The action plan stipulates that transitioning service-members will have access to 12 months of mental health benefits. Service-members must also be informed that they don’t have to seek help from the VHA and are free to go to private-sector mental health providers, if they are, for any reason, not interested in VHA care. The plan calls for some VHA oversight of these private-sector providers, but provides no funding for staff needed to monitor their care.
The danger is that VHA veterans could be cared for by providers who may not understand their specific problems or provide evidence-based treatment for them. As studies have documented, private-sector care falls well short of the public sector in treating veterans. Unlike the care delivered at the VHA, which is well-coordinated, veteran care in the private sector would be uncoordinated and their providers largely unaccountable. Even worse, the funds to pay for expensive care in the private sector will come directly from the VHA budget. Without new congressionally approved allocations, the VHA will be forced to cannibalize existing programs to pay for the mandates.
Such threats come at a time when the VA system is already plagued by underfunding and understaffing. On June 14, 2018, the VA Office of the Inspector General (OIG) issued a report that once again highlights the problems created by Congress’s long-standing failure to fully fund and staff the Veterans Health Administration. Its detailed, facility-by-facility list of staff vacancies includes the mental health professionals needed to serve a growing number of veterans with serious mental health and substance abuse problems. (Seventy percent of facilities had shortages of psychiatrists and 40 percent of psychologists.)

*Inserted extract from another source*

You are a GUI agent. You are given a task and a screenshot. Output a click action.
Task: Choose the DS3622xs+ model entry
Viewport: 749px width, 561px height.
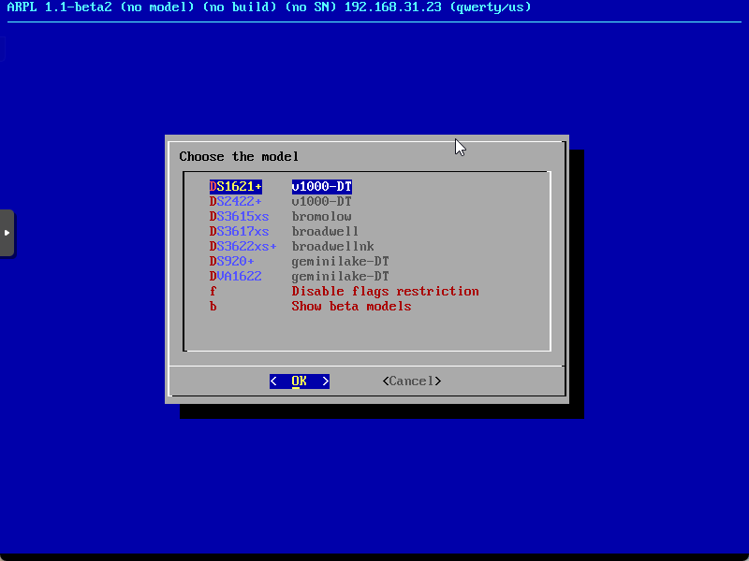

The Joint Action Plan does not require that the Defense Department or others provide transitioning service-members with information about the high quality of programs the VHA has developed to deal with complex mental health problems. This kind of education is essential because any current or future problems the VHA faces provide fodder for right-wing critics—like Fox and Friends—as they churn out a steady stream of anti-VHA stories designed to convince veterans that the VHA can never serve their needs. Neither conservative nor liberal media do much reporting on the many innovations the VHA has pioneered in the delivery of integrated primary care, mental health care, or suicide prevention. Yet as studies have shown, the VHA has a far better track record on these issues than the private sector.
The Joint Action Plan doesn’t even call for measuring whether newly discharged service-members receive such information. It does, however, recommend measuring how quickly department personnel are trained on the referral process to community-based support resources.
The plan’s defects don’t end there. Without offering additional funding, the plan requires the VA to train outreach workers and peer support staff, who then must repeatedly contact all 245,000 transitioning veterans. Staff will also have to provide care for an estimated 32,000 veterans each year. Finally, the VA will have to evaluate the success of all these and other programs.
Yet the plan does not suggest conducting an assessment of how many new VHA staff would need to be added, and thus funded, to accommodate these new caregiving and outreach responsibilities. Because twice as many veterans receive mental health treatment compared with ten years ago, VA mental health staff are already overwhelmed by their high caseloads. A recent report on VA mental health care from the National Academies of Science, Engineering, and Medicine said that the VHA’s mental health-care system could be a model for the nation but that it was plagued by shortages of staff and clinical and exam space, which had created high staff burnout and turnover. Trying to accommodate thousands of new patients will lead to increased burnout and delays, which, absent attention to increased staffing, will fuel demands to outsource more and more care.
Because the Joint Action Plan claims that its provisions will advance the laudable mission of preventing veteran suicide, it may receive support from Congress and some Veterans Service Organizations. Like the recently passed VA Mission Act, the VA Accountability Act, and many other recent measures, it is rife with intended consequences. As advocated by representatives of the Concerned Veterans for America—a Koch brothers’-backed group whose representatives now advise the VA and White House—it is, in fact, just another step down the slippery slope of VHA privatization.